SIRT4 loss reprograms intestinal nucleotide metabolism to support proliferation following perturbation of homeostasis
Sarah A. Tucker,
Song-Hua Hu,
Sejal Vyas,
Albert Park,
Shakchhi Joshi,
Aslihan Inal,
Tiffany Lam,
Emily Tan,
Kevin M. Haigis,
Marcia C. Haigis
Affiliations
Sarah A. Tucker
Department of Cell Biology, Blavatnik Institute, Harvard Medical School, Boston, MA 02115, USA
Song-Hua Hu
Department of Cell Biology, Blavatnik Institute, Harvard Medical School, Boston, MA 02115, USA
Sejal Vyas
Department of Cell Biology, Blavatnik Institute, Harvard Medical School, Boston, MA 02115, USA
Albert Park
Department of Cell Biology, Blavatnik Institute, Harvard Medical School, Boston, MA 02115, USA
Shakchhi Joshi
Department of Cell Biology, Blavatnik Institute, Harvard Medical School, Boston, MA 02115, USA
Aslihan Inal
Department of Cell Biology, Blavatnik Institute, Harvard Medical School, Boston, MA 02115, USA
Tiffany Lam
Department of Cell Biology, Blavatnik Institute, Harvard Medical School, Boston, MA 02115, USA
Emily Tan
Department of Cell Biology, Blavatnik Institute, Harvard Medical School, Boston, MA 02115, USA
Kevin M. Haigis
Department of Cancer Biology, Dana-Farber Cancer Institute, Boston, MA 02115, USA; Department of Medicine, Brigham & Women’s Hospital and Harvard Medical School, Boston, MA 02115, USA
Marcia C. Haigis
Department of Cell Biology, Blavatnik Institute, Harvard Medical School, Boston, MA 02115, USA; Corresponding author
Summary: The intestine is a highly metabolic tissue, but the metabolic programs that influence intestinal crypt proliferation, differentiation, and regeneration are still emerging.

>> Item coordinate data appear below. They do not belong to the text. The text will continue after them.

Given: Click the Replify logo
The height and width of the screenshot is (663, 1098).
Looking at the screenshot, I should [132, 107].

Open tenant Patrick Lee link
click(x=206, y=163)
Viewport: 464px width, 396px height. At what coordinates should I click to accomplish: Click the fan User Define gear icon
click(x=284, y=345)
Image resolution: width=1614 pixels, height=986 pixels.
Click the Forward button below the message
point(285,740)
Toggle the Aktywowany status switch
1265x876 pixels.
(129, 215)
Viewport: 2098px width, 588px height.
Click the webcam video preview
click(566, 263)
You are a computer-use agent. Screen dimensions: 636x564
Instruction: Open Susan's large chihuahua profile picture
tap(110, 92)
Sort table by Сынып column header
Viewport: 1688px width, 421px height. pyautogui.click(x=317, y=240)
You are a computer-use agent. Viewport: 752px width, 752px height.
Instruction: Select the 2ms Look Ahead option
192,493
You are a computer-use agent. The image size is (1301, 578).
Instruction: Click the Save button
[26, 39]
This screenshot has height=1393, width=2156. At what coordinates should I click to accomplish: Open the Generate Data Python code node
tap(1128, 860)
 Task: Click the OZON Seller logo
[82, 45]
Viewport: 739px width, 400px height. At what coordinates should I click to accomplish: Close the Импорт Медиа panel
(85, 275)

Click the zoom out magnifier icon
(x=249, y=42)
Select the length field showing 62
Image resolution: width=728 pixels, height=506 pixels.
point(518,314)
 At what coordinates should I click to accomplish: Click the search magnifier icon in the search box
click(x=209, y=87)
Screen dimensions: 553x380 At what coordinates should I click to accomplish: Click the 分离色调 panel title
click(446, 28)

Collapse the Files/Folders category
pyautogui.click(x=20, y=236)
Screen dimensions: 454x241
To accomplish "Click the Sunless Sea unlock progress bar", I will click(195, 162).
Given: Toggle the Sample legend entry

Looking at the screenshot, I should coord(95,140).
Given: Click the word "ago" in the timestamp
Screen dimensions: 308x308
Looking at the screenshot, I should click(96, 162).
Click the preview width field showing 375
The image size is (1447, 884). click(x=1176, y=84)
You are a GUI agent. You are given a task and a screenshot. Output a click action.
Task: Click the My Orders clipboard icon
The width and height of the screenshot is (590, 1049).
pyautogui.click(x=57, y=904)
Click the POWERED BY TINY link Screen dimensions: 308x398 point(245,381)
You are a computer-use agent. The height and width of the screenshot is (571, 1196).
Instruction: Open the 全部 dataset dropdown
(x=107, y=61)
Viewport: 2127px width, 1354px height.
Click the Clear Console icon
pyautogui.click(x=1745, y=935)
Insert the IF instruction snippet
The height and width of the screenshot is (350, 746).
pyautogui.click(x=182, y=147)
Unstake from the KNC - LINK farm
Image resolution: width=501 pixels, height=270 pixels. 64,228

Here, we investigate how mitochondrial sirtuin 4 (SIRT4) affects intestinal homeostasis. Intestinal SIRT4 loss promotes cell proliferation in the intestine following ionizing radiation (IR). SIRT4 functions as a tumor suppressor in a mouse model of intestinal cancer, and SIRT4 loss drives dysregulated glutamine and nucleotide metabolism in intestinal adenomas. Intestinal organoids lacking SIRT4 display increased proliferation after IR stress, along with increased glutamine uptake and a shift toward de novo nucleotide biosynthesis over salvage pathways. Inhibition of de novo nucleotide biosynthesis diminishes the growth advantage of SIRT4-deficient organoids after IR stress. This work establishes SIRT4 as a modulator of intestinal metabolism and homeostasis in the setting of DNA-damaging stress.